## Data shown
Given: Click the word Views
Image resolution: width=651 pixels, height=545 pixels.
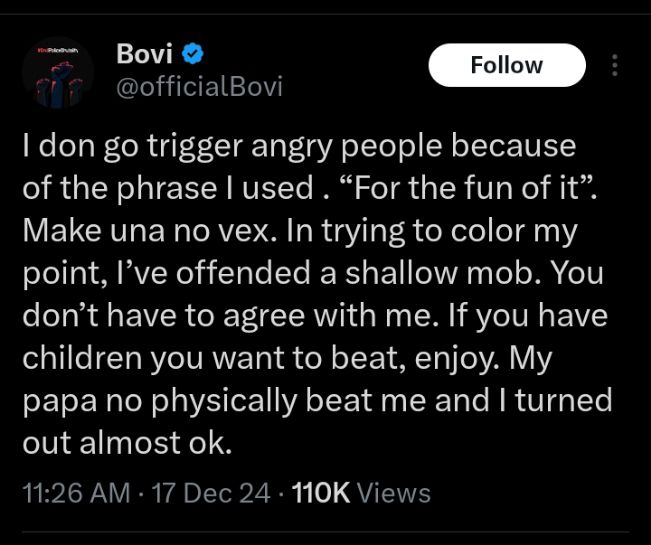Looking at the screenshot, I should tap(393, 493).
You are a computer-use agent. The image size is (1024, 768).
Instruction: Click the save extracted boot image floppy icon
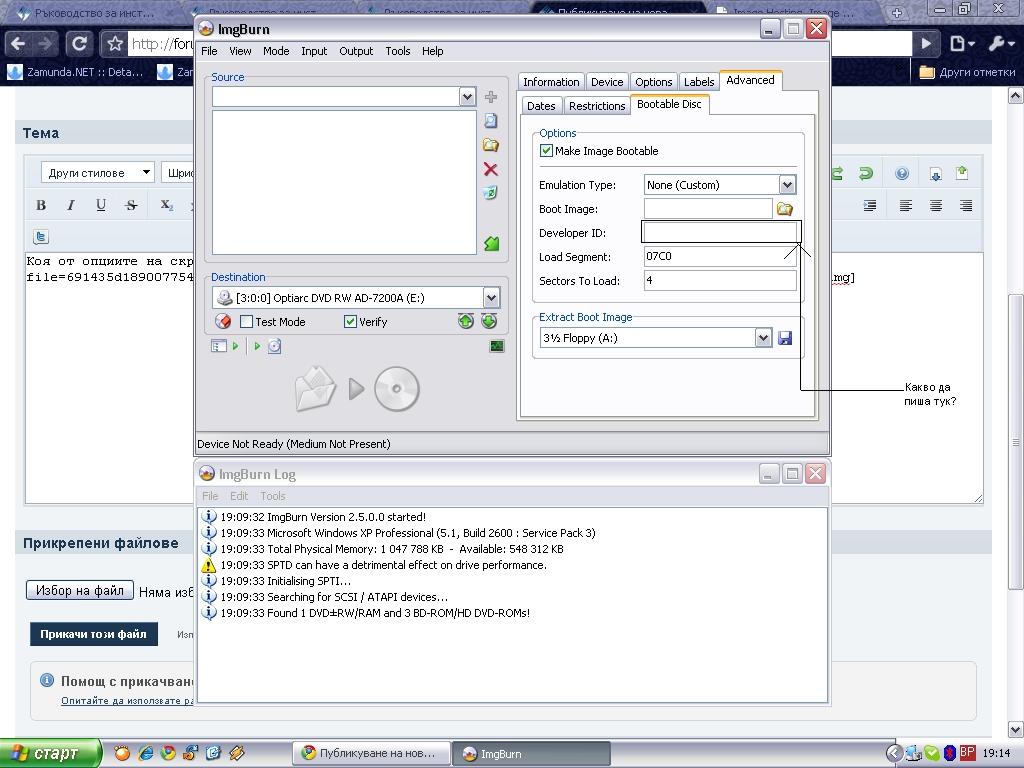pyautogui.click(x=785, y=338)
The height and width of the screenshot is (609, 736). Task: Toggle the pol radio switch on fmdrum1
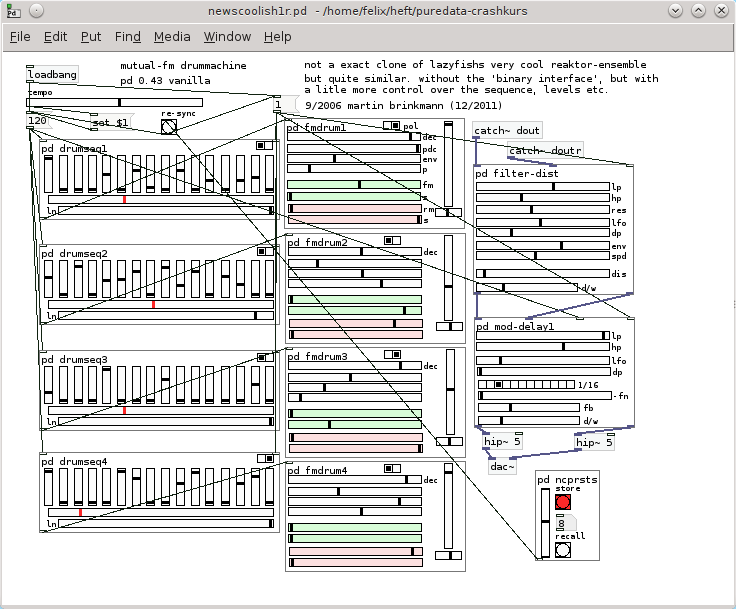(x=391, y=125)
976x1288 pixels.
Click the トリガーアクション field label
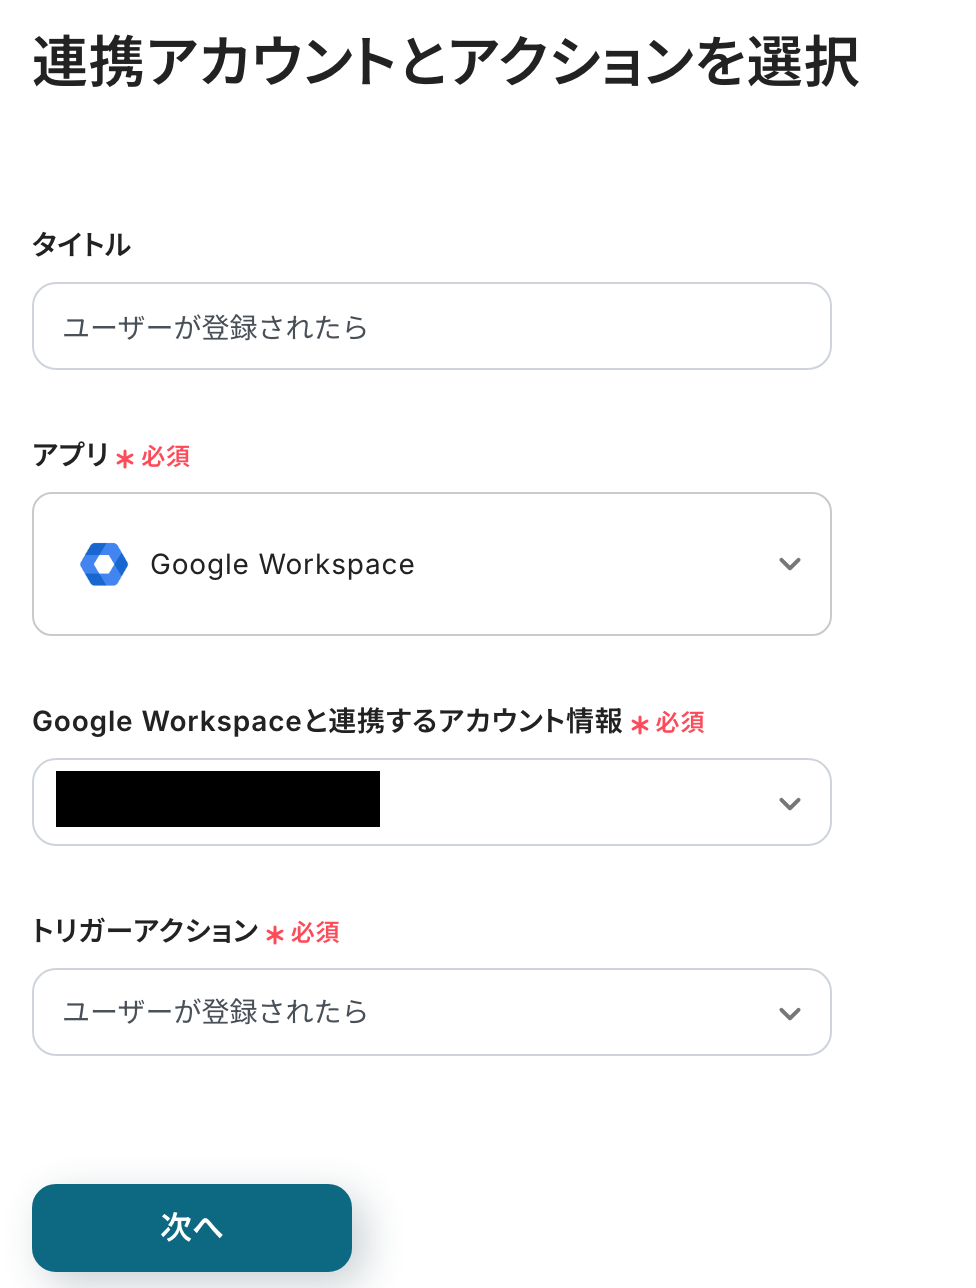(x=146, y=931)
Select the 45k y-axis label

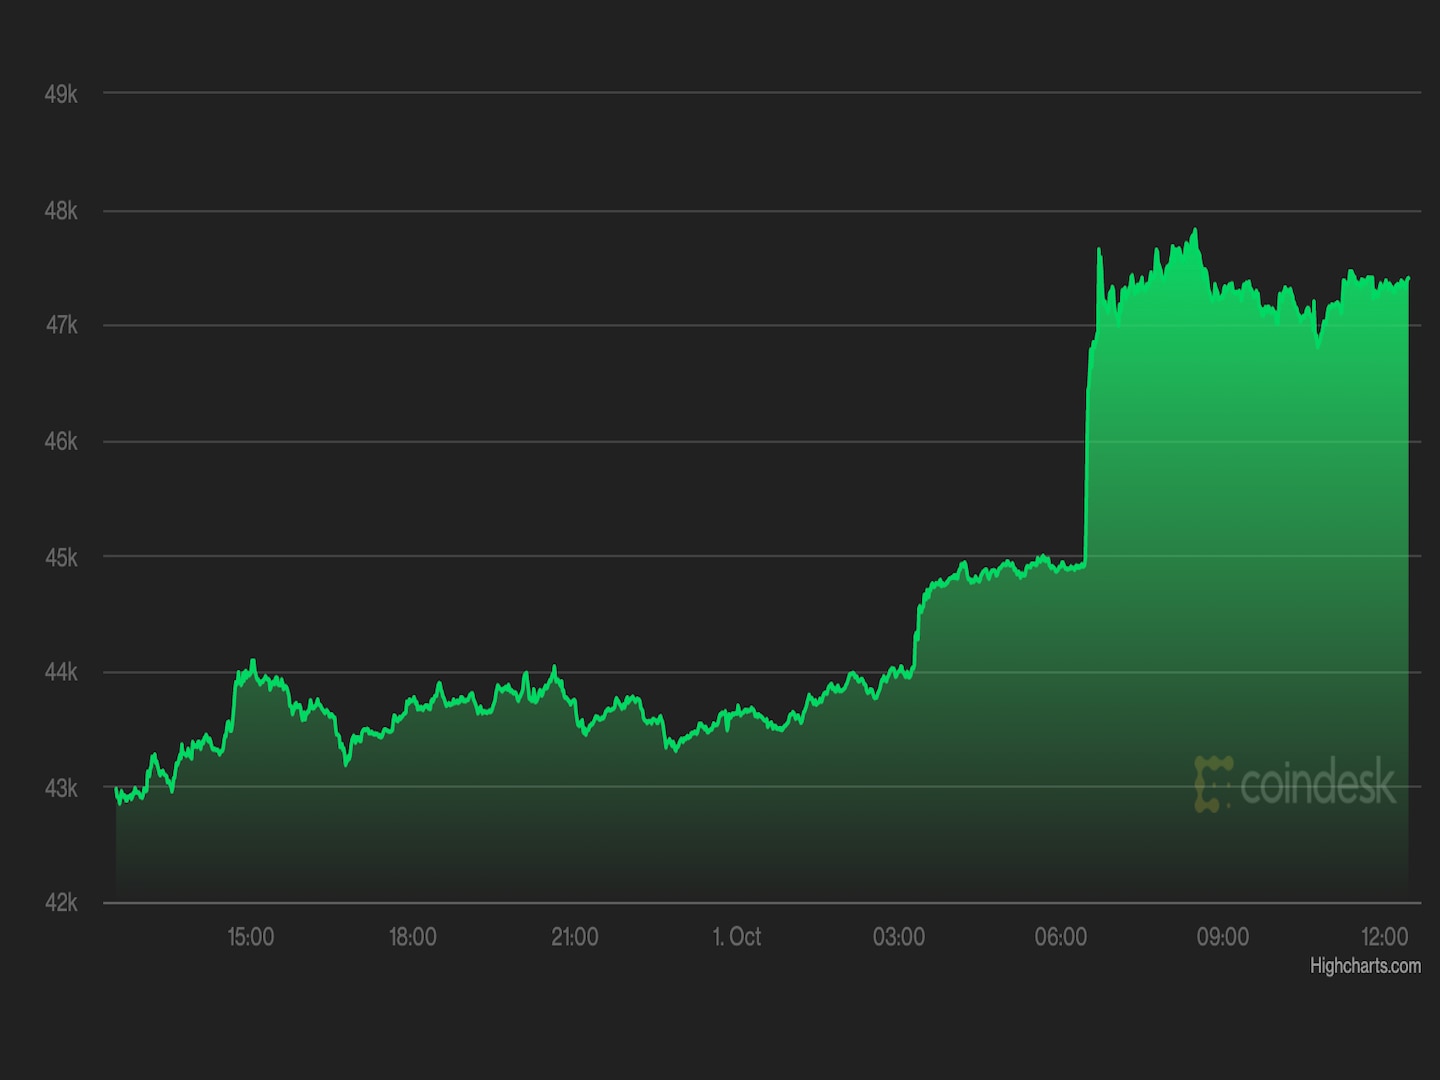[x=61, y=557]
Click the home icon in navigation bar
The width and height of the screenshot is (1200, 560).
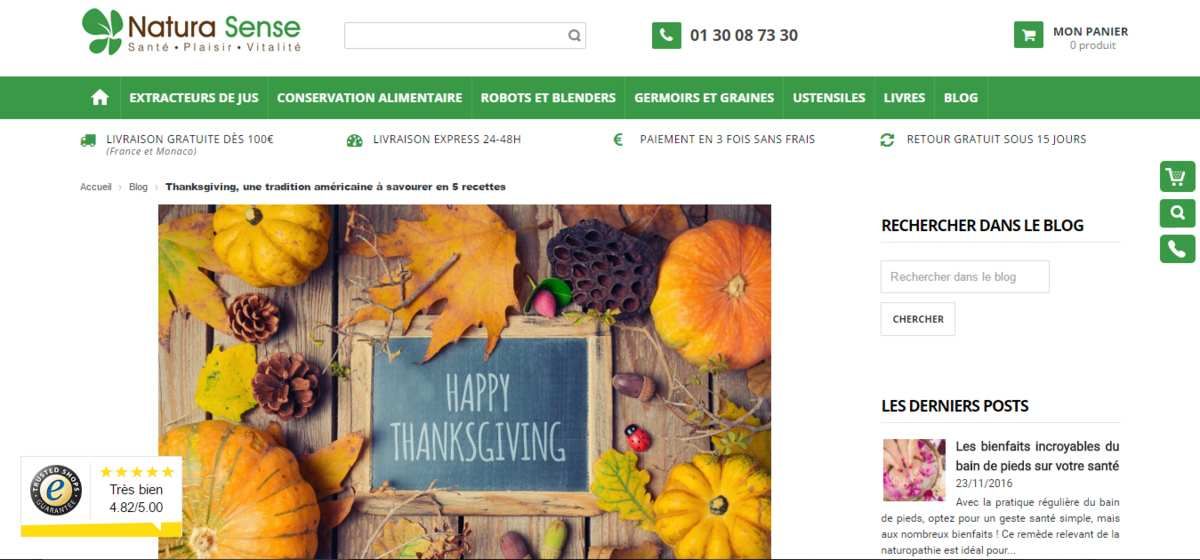(100, 98)
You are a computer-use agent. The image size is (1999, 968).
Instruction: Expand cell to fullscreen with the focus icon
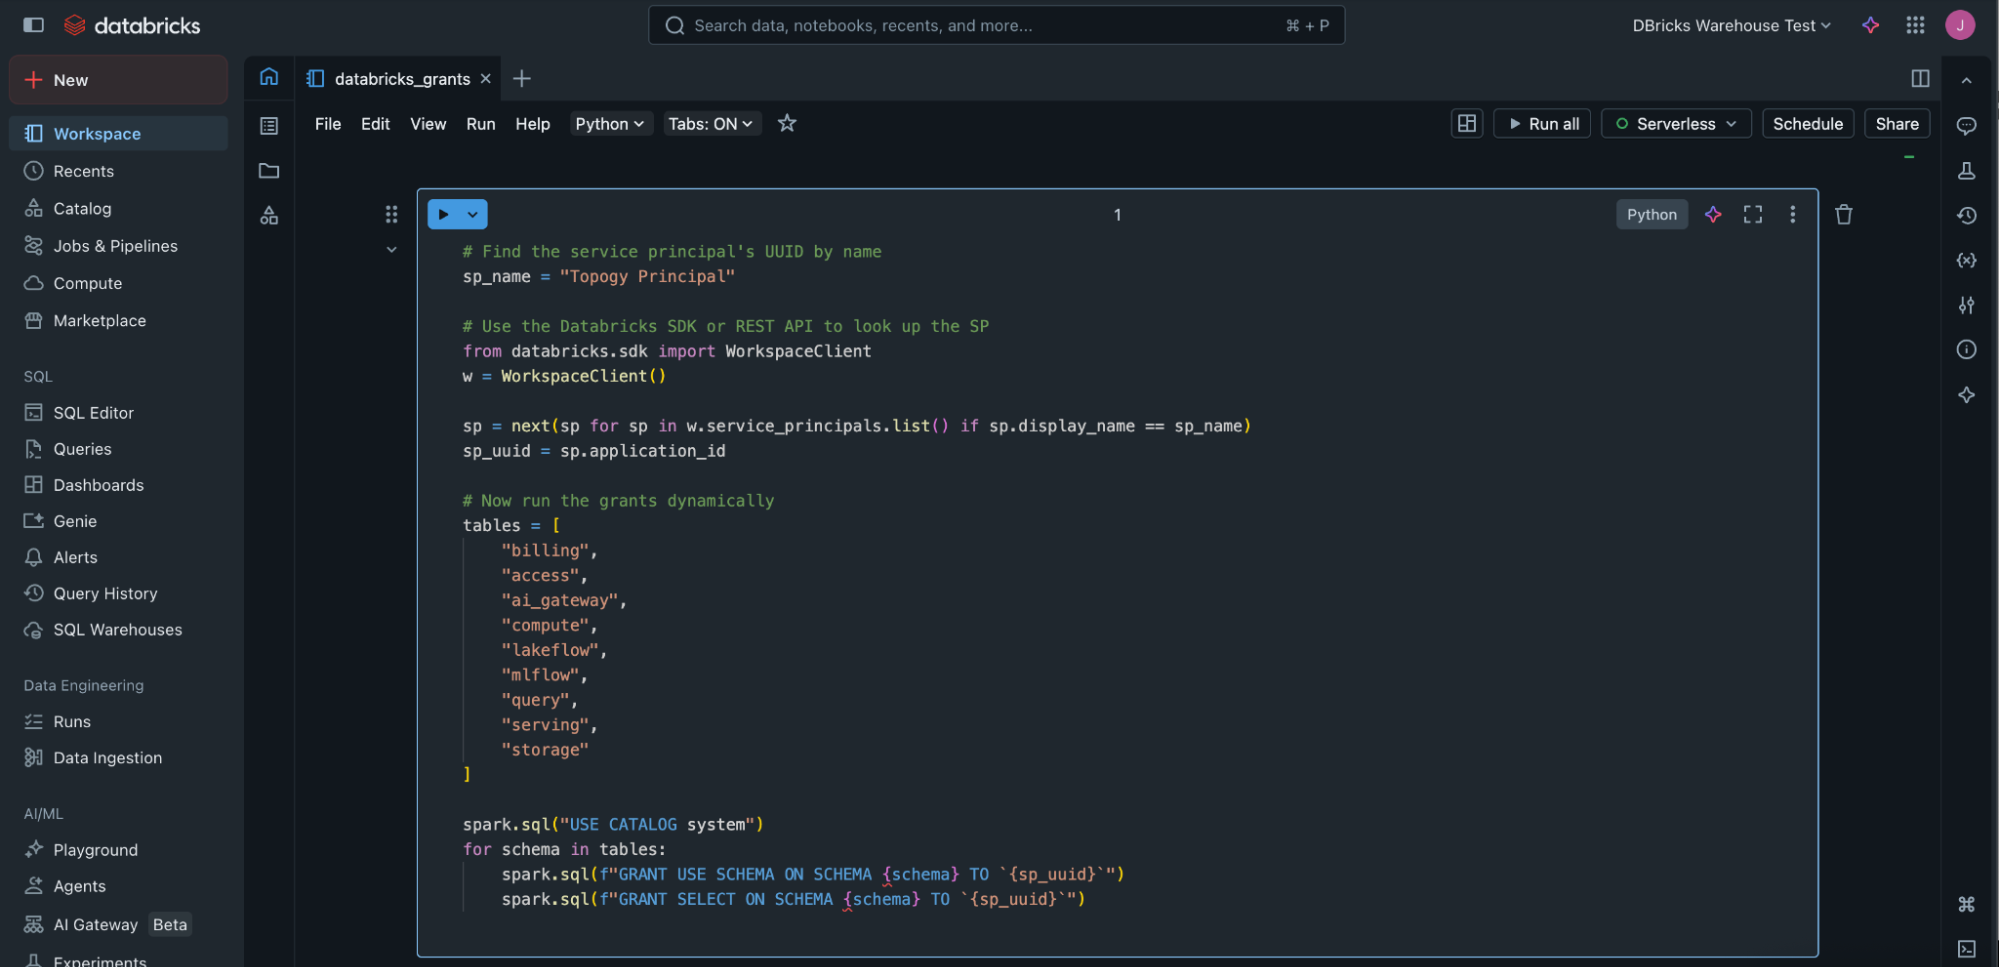(x=1753, y=214)
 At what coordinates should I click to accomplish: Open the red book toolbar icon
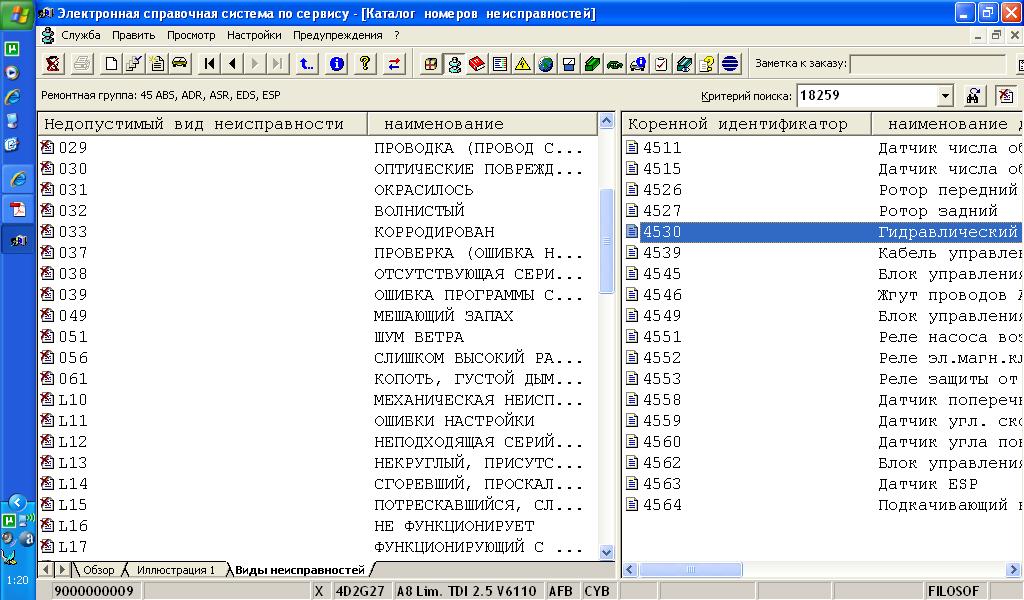476,64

## Brief
Can you write out all of the lines above again, switching every "icon" to "symbol" and changing nothing else? Leave the pictures out.

## Full output
Given: Click the word Views
Image resolution: width=651 pixels, height=545 pixels.
Looking at the screenshot, I should tap(393, 493).
You are a computer-use agent. The image size is (1024, 768).
Instruction: Click the save extracted boot image floppy symbol
pyautogui.click(x=785, y=338)
The height and width of the screenshot is (609, 736). Task: Toggle the pol radio switch on fmdrum1
(x=391, y=125)
976x1288 pixels.
Click the トリガーアクション field label
(x=146, y=931)
Select the 45k y-axis label

[x=61, y=557]
Click the home symbol in navigation bar
The width and height of the screenshot is (1200, 560).
(100, 98)
You are a computer-use agent. The image size is (1999, 968).
Instruction: Expand cell to fullscreen with the focus symbol
(x=1753, y=214)
 At what coordinates should I click to accomplish: Open the red book toolbar symbol
476,64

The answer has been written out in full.